● **Given text**

When you’re facing a world-class fast bowler, you only have your bat and instinct, writes GRAEME POLLOCK in SA Cricket Magazine.
When I was four years old I was playing backyard cricket for the first time with my mom and my older brother, Peter. When it was my turn to bat I was very excited and I stood in front of the apple crate stumps and, instinctively, I took up a left-handed stance. In those days there were almost no left-handed batsmen around so my mother was perturbed by this. She walked over to me and turned me around into the ‘correct’ stance – as a right-hander.
By the time she got back to the wicket ready to bowl to me I had turned around and was facing her in a left-handed stance again. I just didn’t feel comfortable standing right-handed, even though I did everything else right-handed. She shook her head, dropped the ball and walked over to me and turned me the right way around, then went back to the bowling crease, but Peter was laughing his head off as I had turned around again and was standing left-handed waiting for Mom to bowl. After a few more attempts she gave up and started bowling to me.

● **Dataset section**

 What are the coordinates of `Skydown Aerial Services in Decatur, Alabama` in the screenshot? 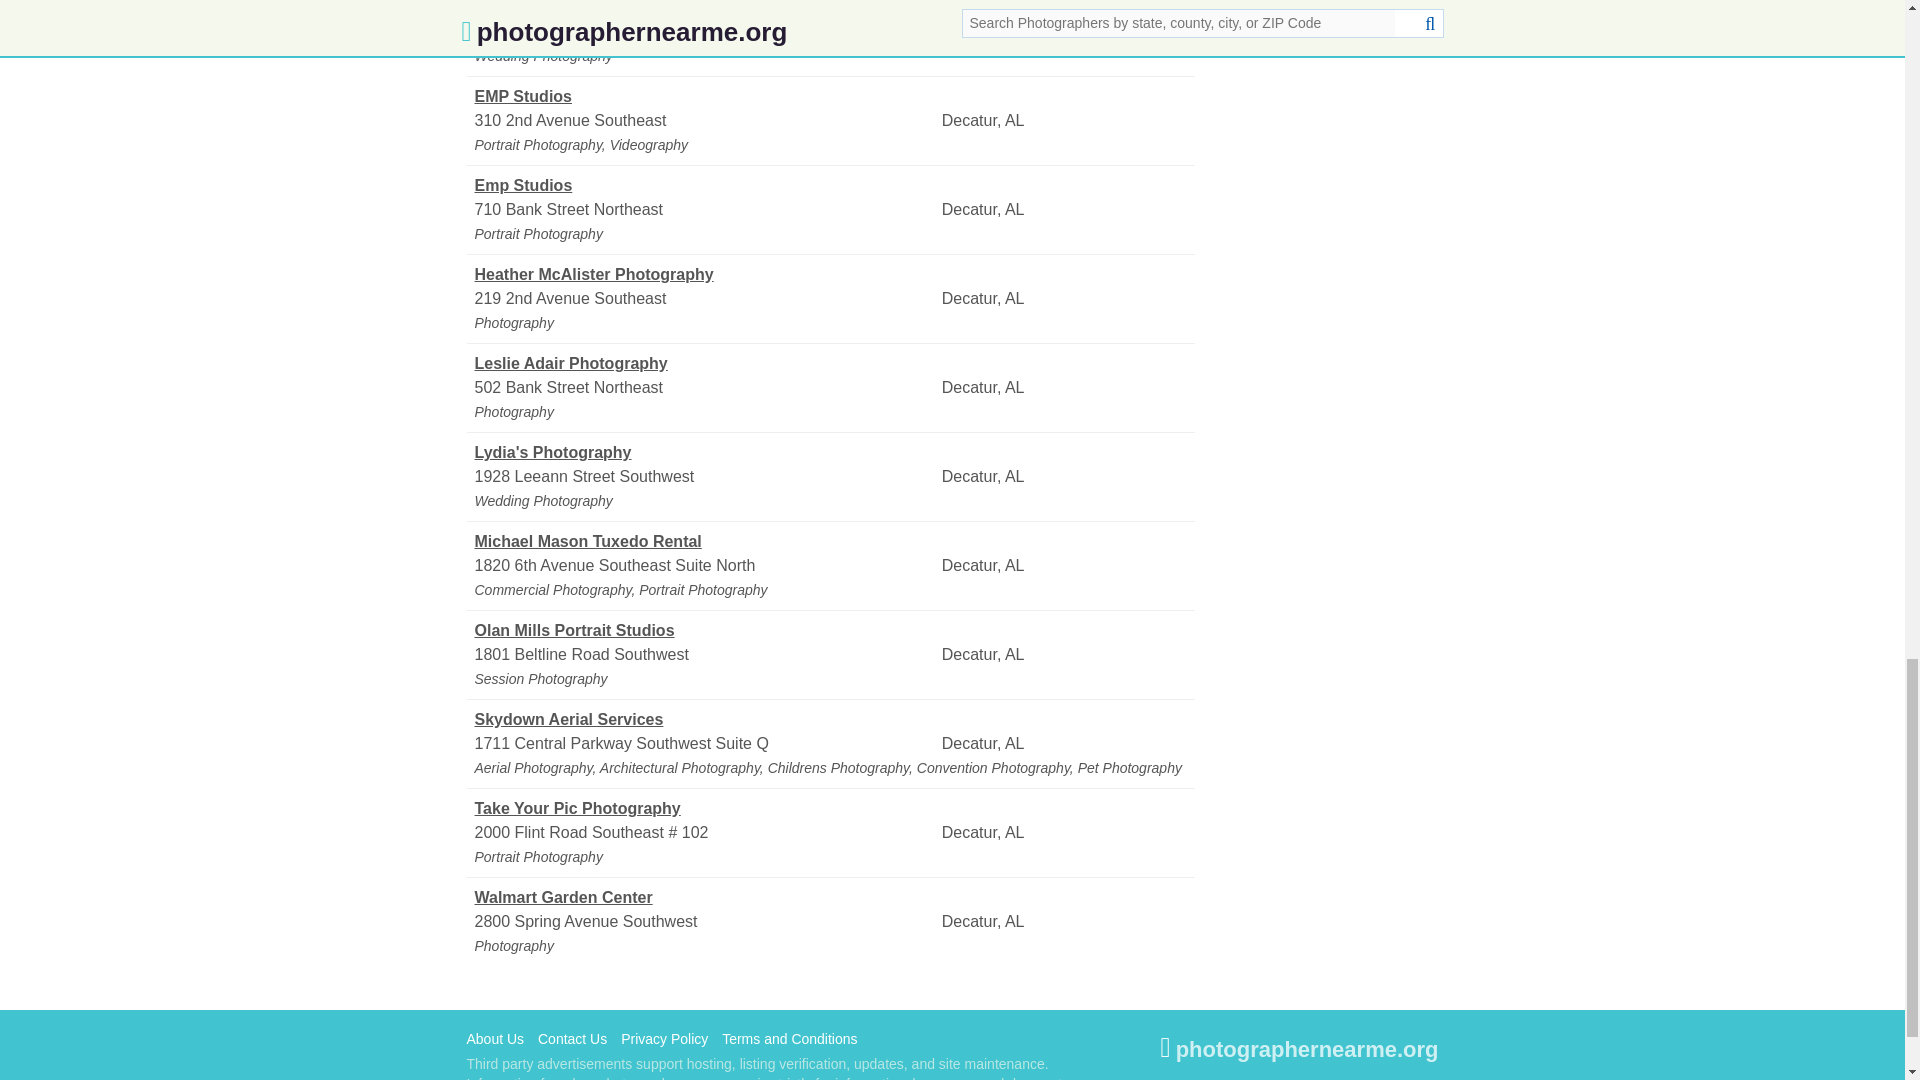 It's located at (705, 720).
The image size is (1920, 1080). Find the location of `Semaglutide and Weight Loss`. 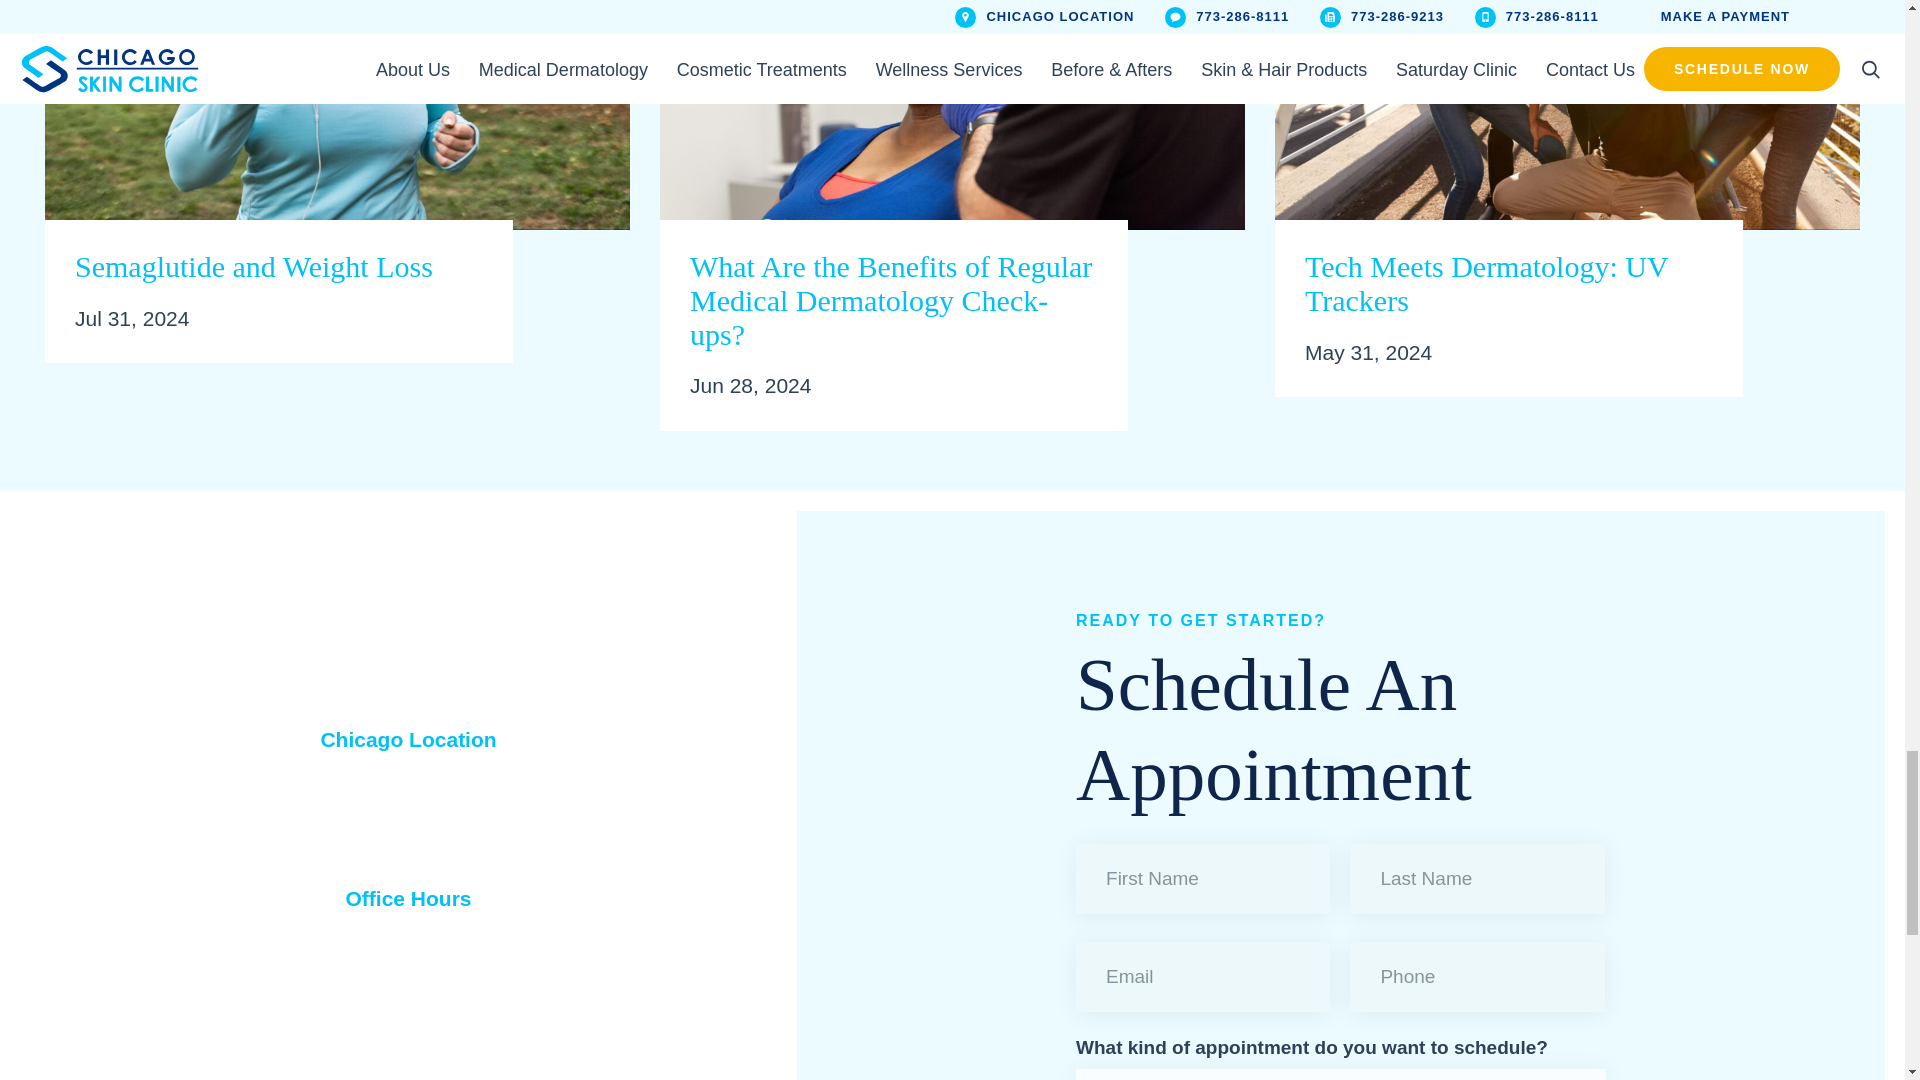

Semaglutide and Weight Loss is located at coordinates (278, 266).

● **Exercise prompt**
Reproduce the portion of the backyard cricket passage starting with "When I was four" and going on through "as a right-hander.", word for word.

● **The reply**
When I was four years old I was playing backyard cricket for the first time with my mom and my older brother, Peter. When it was my turn to bat I was very excited and I stood in front of the apple crate stumps and, instinctively, I took up a left-handed stance. In those days there were almost no left-handed batsmen around so my mother was perturbed by this. She walked over to me and turned me around into the ‘correct’ stance – as a right-hander.